6. Fear of intimacy. When you struggle with intimacy, you might use self‑sabotage as a form of protection. If your partner gets too close or crosses the rigid boundaries you have set, it can trigger a strong urge to push them away.
How do you know if you are sabotaging your relationship?
Relationship sabotage is complex, partly because the behaviours involved can feel automatic or justified in the moment.
In many cases, self‑sabotage is a knee‑jerk reaction that you only recognise in hindsight — often after a painful breakup.
Noticing the signs in yourself is a key step toward change. Once you can name what you are doing, it becomes easier to pause and choose a different response.
Signs you might be self‑sabotaging
1. Gaslighting. When your partner calls you out on hurtful behaviour, you find yourself minimising, denying, or twisting the story instead of owning your part. Over time, this toxic pattern can seriously damage their self‑trust and the health of the relationship.
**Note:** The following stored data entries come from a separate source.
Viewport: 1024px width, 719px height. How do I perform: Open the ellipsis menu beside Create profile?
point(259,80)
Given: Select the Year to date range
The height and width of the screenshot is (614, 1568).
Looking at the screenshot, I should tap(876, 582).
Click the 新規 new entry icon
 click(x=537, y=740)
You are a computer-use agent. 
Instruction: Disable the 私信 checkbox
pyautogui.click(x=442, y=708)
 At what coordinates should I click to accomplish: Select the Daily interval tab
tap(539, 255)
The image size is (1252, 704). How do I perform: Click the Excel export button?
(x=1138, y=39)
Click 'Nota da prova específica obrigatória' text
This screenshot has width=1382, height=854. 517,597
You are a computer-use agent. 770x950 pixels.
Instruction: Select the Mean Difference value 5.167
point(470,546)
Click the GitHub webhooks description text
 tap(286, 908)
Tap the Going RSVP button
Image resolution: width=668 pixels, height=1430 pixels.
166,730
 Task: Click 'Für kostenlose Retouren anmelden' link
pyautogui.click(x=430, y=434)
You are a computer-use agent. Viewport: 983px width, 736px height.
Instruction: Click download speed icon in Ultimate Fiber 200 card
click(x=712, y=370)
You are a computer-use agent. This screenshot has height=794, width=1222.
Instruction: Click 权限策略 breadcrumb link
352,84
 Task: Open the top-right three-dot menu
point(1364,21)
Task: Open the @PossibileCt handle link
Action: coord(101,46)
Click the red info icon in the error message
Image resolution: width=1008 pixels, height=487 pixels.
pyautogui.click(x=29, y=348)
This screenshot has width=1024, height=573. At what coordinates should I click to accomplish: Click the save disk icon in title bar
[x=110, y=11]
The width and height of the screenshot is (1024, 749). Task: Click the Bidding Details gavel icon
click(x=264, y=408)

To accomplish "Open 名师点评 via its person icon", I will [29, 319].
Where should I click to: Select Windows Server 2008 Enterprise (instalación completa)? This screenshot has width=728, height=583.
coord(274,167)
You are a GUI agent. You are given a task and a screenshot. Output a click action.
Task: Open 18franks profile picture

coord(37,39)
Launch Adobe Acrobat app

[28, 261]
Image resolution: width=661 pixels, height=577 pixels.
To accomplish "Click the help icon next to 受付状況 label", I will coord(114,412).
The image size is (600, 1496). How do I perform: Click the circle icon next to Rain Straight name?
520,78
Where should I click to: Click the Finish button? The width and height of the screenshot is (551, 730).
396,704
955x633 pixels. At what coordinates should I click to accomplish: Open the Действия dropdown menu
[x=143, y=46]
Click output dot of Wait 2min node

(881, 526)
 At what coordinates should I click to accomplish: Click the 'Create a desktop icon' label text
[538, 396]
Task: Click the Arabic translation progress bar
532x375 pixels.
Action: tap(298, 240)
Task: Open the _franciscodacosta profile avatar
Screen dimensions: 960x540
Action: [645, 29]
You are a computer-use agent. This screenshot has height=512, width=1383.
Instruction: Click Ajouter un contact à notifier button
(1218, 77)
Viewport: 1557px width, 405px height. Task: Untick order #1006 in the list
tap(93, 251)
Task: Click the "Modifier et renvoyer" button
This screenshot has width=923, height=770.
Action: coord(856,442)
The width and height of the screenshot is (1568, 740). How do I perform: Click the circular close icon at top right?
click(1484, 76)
2. Constant critique. Even when your partner is meeting your needs, you pick them apart over small things and focus on their flaws. This can be your brain’s way of looking for an escape route, blaming your partner rather than facing your own fears.
3. Avoidant behaviour. Instead of engaging in hard conversations, you shut down, stonewall, disappear, or “ghost” when things get emotionally intense.
4. Infidelity. Cheating on your partner can function as the ultimate self‑destruct button. For some people, it is a way to blow up a relationship they feel too vulnerable in, even if they still care about their partner.
5. Trust issues. On the other side of the spectrum, you might constantly accuse your partner of cheating or lying without evidence. These unfounded accusations often reflect deep‑seated self‑esteem issues and can end up driving your partner away.
How to stop self‑sabotaging relationships
If you are aware that you tend to self‑sabotage, it can feel isolating and frustrating — especially when you still struggle to break the cycle.
The good news is that with support and self‑reflection, it is possible to change.
Working with a mental health professional or engaging in couples therapy can help you connect the dots between your past experiences, current fears, and present‑day behaviour.
Seeger DeGeare recommends starting with self‑awareness: “Write yourself a letter about how you wish you would show up in your relationship. Then sit down and be honest with yourself. What could you change today to move you toward that goal of who you want to be in relationships?”
She also suggests asking yourself: “What is the number one fear that comes up when you think about letting go of some of those self‑sabotaging behaviours?” Naming that fear can make it easier to challenge.
Talking to trusted friends or loved ones can also help, even if you feel ashamed of your patterns. Getting out of your own head is often the first step toward getting out of your own way.
If you notice that these patterns keep showing up across relationships, consider seeing a therapist to explore them more deeply. You do not need to be in a couple to work on who you are in relationships.
Frequently asked questions
Am I unhappy or self‑sabotaging in my relationship? “First off, it could be both — two things can exist,” says Seeger DeGeare. “You could be unhappy and self‑sabotaging; you also could be self‑sabotaging because you are scared of really committing to this relationship.” She suggests asking yourself questions like: “Do I see myself in this relationship and satisfied in ten years?” and “If this relationship ended today, what would immediately feel better in my life?” Your answers can highlight what feels scary and what you might be ready to let go of.
Can self‑sabotage be unlearned? Yes. While you may never erase every fearful thought, you can learn new ways of responding to them. With curiosity, support, and practice, it is possible to build relationships that are based more on choice and less on fear.